*** Opening RECORDS FOR PROCESSING ***
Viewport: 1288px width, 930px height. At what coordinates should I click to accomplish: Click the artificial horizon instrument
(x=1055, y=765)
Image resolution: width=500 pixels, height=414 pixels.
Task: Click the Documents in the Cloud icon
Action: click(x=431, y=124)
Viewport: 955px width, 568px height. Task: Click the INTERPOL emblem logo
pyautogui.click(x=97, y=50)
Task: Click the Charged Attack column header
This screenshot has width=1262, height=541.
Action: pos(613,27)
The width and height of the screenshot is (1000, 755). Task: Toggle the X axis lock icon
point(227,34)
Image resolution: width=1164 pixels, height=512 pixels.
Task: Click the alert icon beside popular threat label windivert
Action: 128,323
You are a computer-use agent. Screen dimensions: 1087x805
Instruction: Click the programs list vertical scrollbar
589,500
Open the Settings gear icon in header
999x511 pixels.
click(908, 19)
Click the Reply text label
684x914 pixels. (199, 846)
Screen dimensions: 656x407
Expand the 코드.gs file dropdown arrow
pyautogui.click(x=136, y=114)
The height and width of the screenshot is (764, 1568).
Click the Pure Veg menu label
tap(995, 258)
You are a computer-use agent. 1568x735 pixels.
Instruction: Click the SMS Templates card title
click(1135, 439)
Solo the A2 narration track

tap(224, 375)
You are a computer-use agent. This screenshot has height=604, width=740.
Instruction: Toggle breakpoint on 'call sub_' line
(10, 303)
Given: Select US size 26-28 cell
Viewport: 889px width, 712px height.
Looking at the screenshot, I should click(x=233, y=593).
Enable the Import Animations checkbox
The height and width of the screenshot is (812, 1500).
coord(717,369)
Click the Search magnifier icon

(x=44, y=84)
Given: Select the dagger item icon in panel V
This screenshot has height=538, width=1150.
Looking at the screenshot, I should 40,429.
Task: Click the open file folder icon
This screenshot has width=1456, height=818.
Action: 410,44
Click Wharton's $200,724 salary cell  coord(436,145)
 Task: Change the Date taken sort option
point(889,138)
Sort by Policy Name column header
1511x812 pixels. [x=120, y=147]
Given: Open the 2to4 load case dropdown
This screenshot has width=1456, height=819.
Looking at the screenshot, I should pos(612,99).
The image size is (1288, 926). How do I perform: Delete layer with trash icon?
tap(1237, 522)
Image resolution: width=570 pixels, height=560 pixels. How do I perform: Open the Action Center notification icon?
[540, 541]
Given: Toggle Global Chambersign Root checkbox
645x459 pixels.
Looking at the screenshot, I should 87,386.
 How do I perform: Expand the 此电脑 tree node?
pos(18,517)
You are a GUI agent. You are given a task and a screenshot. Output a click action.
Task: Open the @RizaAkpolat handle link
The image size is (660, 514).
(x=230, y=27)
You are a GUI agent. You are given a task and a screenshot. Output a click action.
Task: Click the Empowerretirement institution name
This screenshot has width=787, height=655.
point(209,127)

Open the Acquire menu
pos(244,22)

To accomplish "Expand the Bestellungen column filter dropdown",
*** Closing RECORDS FOR PROCESSING ***
### WHAT TO DO
Search the records for the word "checkbox". Copy every line that has it.

### OUTPUT FOR THIS TASK
Enable the Import Animations checkbox
Given: Toggle Global Chambersign Root checkbox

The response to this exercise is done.